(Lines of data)
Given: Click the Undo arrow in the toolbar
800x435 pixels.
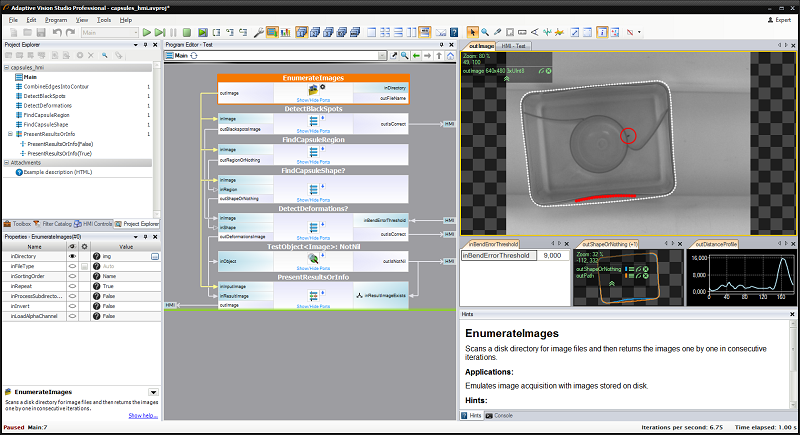Looking at the screenshot, I should (57, 32).
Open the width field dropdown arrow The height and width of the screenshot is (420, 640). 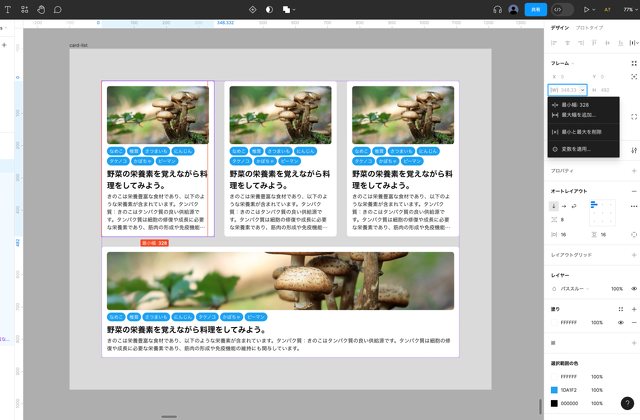[582, 90]
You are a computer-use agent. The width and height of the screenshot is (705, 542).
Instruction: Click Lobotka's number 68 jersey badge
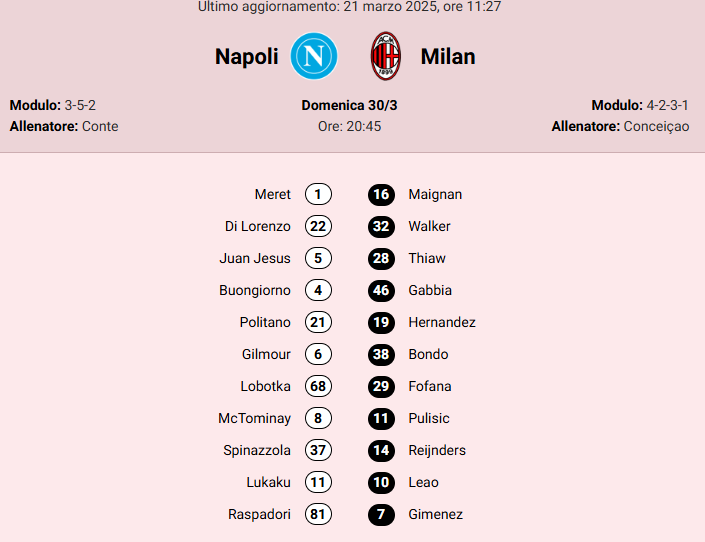[318, 386]
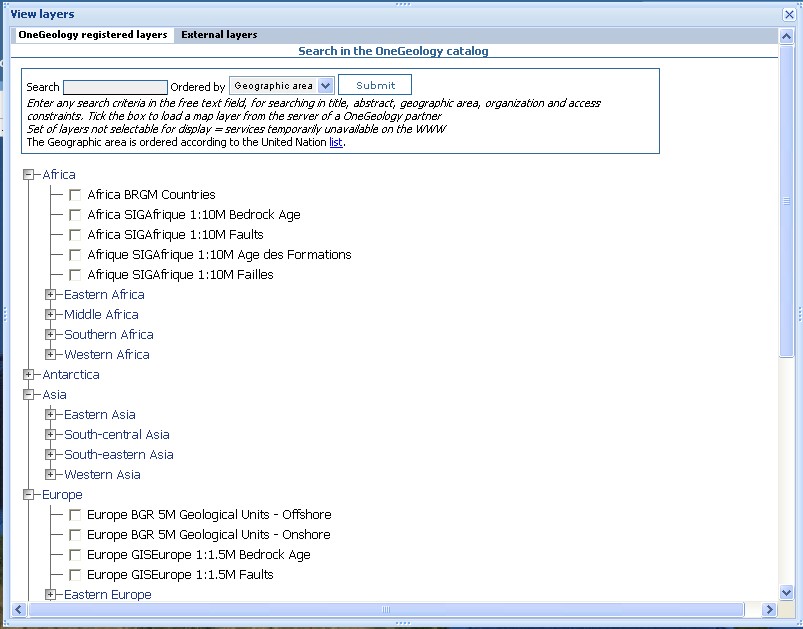Screen dimensions: 803x629
Task: Click the horizontal scrollbar right arrow
Action: (x=770, y=610)
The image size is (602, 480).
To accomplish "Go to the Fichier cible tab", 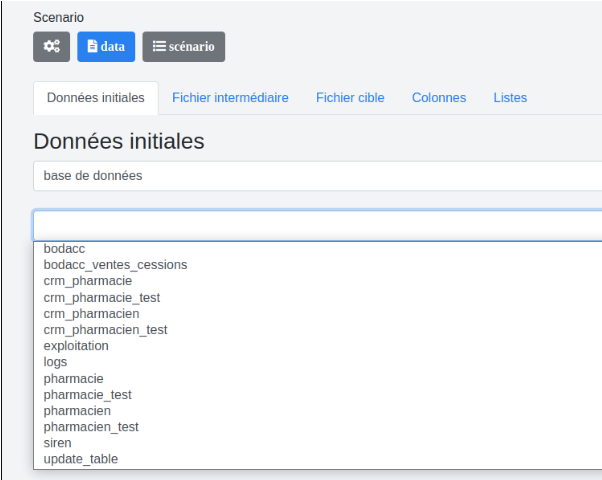I will (350, 98).
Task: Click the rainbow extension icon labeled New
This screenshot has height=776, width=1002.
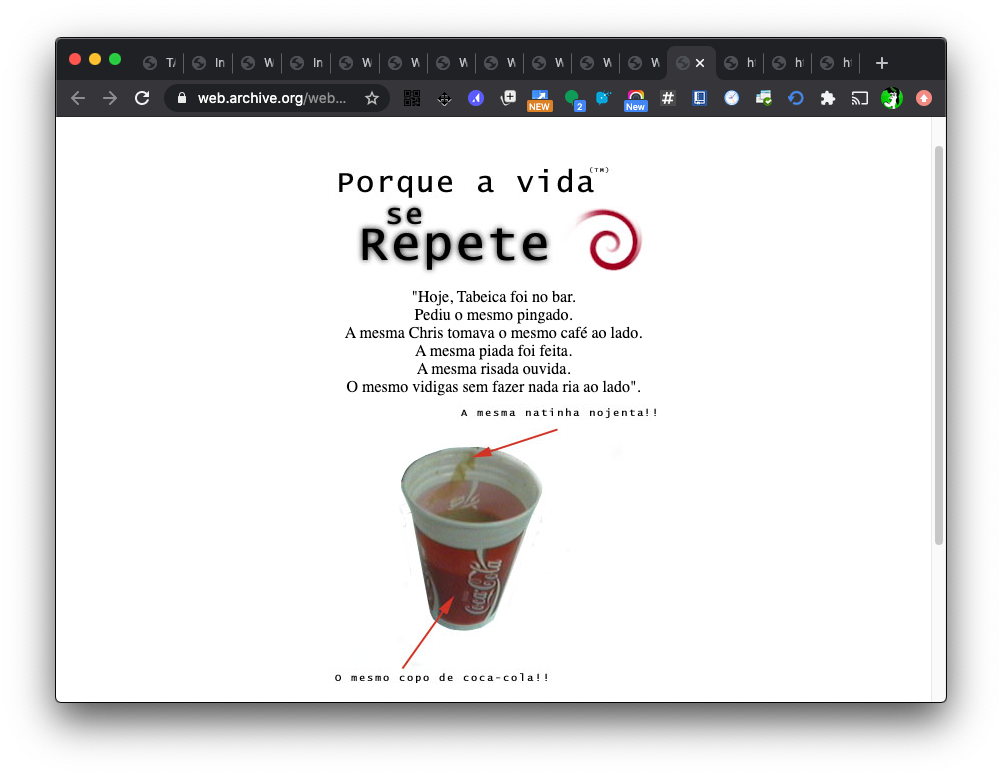Action: tap(635, 99)
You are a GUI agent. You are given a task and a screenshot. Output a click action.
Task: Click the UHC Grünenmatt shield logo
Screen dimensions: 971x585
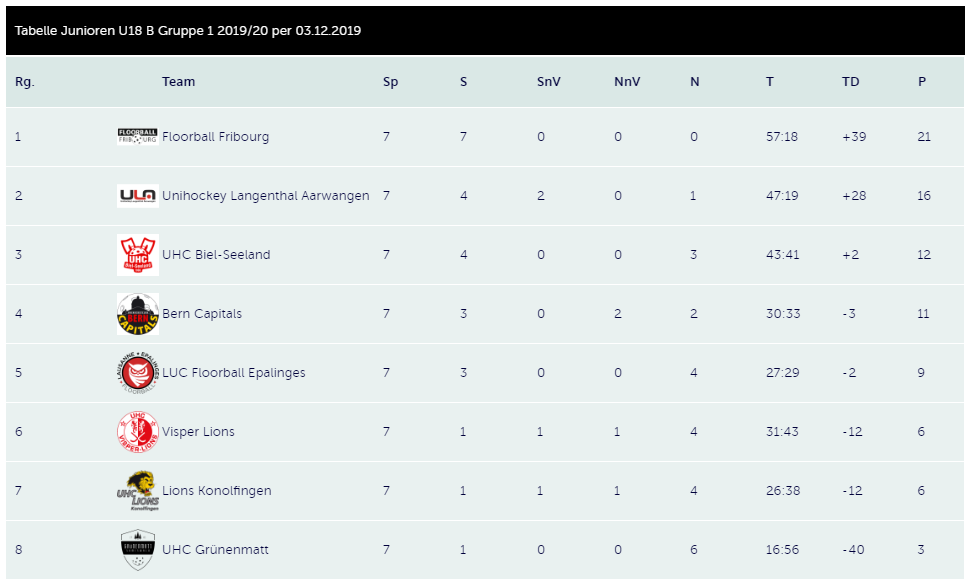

> [EXERCISE GOAL] Start at the line that has "You are a computer-use" and stop after the line that has "Action: (x=770, y=610)". Write those lines again, renaming "jersey" to "shirt" and leaving everything else as it is, with the pictures left out.

> [PROBLEM SOLUTION]
You are a computer-use agent. The width and height of the screenshot is (705, 542).
Instruction: Click Lobotka's number 68 shirt badge
[318, 386]
Screen dimensions: 803x629
Task: Click the horizontal scrollbar right arrow
Action: (x=770, y=610)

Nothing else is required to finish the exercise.